A verbatim reproduction of the lines below, from the line containing "Open shared photos" through the line containing "You are a computer-use agent. The image", both ends included, is the whole required output.

(Extracted records)
......

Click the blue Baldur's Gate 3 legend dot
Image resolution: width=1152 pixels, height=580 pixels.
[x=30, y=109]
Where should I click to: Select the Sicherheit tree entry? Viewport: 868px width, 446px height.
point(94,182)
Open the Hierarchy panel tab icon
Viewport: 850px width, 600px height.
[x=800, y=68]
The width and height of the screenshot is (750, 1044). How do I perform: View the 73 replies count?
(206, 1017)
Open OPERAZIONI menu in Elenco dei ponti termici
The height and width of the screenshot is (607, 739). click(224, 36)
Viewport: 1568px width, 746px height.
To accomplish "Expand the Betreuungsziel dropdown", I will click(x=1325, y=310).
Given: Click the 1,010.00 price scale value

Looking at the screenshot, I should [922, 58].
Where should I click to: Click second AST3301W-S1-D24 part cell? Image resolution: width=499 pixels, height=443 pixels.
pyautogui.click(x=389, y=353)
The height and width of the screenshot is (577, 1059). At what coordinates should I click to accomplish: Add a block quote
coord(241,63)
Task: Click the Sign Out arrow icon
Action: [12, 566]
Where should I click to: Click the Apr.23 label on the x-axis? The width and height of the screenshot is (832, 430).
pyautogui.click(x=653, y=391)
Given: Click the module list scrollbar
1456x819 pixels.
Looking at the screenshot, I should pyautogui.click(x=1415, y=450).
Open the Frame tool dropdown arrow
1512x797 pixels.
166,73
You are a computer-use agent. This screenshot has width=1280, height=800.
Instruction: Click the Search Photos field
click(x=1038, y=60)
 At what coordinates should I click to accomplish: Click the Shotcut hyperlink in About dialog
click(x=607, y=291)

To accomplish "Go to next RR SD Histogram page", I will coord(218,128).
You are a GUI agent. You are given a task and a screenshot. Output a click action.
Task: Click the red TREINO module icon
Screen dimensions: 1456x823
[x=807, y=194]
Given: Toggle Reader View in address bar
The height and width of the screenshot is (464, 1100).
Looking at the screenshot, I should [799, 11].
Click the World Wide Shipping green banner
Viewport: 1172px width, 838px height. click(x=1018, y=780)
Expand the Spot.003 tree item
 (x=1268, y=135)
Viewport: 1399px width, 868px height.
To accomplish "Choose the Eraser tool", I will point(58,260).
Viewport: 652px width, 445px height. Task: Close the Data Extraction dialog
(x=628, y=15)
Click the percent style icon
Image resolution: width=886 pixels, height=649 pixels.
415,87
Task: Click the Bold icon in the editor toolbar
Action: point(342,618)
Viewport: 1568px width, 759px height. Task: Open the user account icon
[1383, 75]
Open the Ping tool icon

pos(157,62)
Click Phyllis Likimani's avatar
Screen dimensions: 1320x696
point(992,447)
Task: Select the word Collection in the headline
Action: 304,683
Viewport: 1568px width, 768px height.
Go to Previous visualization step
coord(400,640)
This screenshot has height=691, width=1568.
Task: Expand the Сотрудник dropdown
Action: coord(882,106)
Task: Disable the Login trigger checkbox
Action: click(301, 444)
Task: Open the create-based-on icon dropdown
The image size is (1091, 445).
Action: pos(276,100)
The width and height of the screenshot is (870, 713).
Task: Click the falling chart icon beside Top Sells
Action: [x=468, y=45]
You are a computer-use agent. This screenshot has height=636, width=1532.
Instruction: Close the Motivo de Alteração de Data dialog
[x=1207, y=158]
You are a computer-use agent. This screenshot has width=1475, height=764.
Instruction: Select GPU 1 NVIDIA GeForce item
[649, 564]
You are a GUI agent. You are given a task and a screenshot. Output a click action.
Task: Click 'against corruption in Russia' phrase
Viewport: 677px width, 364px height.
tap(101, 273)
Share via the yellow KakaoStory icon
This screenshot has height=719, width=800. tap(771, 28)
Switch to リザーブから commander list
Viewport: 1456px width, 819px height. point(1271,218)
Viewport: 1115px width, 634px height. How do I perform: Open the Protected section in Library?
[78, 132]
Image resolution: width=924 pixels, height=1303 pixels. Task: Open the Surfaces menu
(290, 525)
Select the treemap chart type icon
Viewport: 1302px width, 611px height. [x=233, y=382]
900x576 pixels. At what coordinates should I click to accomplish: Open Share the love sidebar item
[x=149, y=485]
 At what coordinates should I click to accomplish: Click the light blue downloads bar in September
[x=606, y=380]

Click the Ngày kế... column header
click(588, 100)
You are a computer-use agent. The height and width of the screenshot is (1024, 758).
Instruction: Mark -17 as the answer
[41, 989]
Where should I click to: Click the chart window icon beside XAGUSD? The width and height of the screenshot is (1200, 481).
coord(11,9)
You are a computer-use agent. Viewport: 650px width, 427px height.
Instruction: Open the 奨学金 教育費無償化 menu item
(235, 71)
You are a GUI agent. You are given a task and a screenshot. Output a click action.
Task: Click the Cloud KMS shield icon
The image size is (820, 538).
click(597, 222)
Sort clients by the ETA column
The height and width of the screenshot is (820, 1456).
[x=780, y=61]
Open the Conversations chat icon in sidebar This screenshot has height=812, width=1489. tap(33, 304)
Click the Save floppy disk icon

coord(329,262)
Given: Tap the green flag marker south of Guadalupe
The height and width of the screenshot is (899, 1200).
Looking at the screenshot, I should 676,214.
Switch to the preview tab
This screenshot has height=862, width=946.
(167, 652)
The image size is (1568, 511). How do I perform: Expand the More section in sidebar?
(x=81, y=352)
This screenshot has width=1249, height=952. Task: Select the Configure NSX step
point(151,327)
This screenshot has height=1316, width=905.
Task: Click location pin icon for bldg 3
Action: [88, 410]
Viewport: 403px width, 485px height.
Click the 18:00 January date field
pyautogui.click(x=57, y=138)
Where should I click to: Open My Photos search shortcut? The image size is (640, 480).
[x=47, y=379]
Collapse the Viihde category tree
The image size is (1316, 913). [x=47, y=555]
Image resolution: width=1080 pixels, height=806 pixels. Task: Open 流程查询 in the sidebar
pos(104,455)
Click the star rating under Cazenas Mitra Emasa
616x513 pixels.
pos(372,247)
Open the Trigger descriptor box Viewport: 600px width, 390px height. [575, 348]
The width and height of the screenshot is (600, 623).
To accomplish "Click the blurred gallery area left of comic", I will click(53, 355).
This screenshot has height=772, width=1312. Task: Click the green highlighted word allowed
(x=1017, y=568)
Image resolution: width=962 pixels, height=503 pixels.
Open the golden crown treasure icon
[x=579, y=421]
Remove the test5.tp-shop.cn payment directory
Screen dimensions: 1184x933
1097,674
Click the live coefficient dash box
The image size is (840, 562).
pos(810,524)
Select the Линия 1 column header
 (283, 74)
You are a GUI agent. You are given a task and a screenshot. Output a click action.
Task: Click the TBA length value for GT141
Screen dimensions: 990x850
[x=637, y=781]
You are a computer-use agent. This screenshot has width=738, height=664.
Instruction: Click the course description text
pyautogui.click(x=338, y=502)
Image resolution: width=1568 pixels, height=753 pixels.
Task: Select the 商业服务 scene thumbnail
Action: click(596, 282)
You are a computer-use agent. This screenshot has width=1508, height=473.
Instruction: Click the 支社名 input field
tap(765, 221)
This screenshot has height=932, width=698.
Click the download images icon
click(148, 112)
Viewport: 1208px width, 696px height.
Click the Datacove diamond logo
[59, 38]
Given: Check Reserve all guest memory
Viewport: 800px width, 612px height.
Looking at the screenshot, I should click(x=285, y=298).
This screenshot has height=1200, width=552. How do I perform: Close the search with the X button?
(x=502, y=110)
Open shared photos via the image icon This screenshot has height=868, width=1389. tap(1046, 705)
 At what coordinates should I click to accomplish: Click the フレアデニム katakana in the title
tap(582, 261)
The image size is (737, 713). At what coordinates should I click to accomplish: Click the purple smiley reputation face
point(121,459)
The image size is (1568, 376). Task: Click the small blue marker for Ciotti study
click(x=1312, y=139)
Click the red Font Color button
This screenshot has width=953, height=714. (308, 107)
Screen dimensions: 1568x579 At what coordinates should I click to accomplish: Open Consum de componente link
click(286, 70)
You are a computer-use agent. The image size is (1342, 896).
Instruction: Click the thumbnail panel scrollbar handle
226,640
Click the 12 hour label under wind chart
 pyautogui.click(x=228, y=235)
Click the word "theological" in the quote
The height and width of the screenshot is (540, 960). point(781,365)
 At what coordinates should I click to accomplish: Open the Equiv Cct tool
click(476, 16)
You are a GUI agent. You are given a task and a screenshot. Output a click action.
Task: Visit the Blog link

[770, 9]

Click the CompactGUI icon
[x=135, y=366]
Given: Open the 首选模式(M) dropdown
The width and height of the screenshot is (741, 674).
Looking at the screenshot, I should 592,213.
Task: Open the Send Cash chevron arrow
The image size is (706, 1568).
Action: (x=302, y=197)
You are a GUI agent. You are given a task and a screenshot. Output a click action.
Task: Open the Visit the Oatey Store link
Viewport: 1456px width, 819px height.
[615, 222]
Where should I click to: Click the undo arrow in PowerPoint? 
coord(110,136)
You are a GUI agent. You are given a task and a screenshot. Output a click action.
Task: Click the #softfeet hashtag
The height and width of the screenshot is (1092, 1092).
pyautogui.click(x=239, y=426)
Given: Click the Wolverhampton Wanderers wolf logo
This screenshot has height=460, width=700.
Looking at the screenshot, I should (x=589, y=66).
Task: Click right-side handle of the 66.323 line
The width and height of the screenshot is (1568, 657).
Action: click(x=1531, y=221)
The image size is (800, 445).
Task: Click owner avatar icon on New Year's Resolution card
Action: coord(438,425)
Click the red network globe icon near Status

......

**Result for this task**
Open shared photos via the image icon This screenshot has height=868, width=1389. tap(1046, 705)
 At what coordinates should I click to accomplish: Click the フレアデニム katakana in the title
tap(582, 261)
The image size is (737, 713). At what coordinates should I click to accomplish: Click the purple smiley reputation face
point(121,459)
The image size is (1568, 376). Task: Click the small blue marker for Ciotti study
click(x=1312, y=139)
Click the red Font Color button
This screenshot has width=953, height=714. (308, 107)
Screen dimensions: 1568x579 At what coordinates should I click to accomplish: Open Consum de componente link
click(286, 70)
You are a computer-use agent. The image size is (1342, 896).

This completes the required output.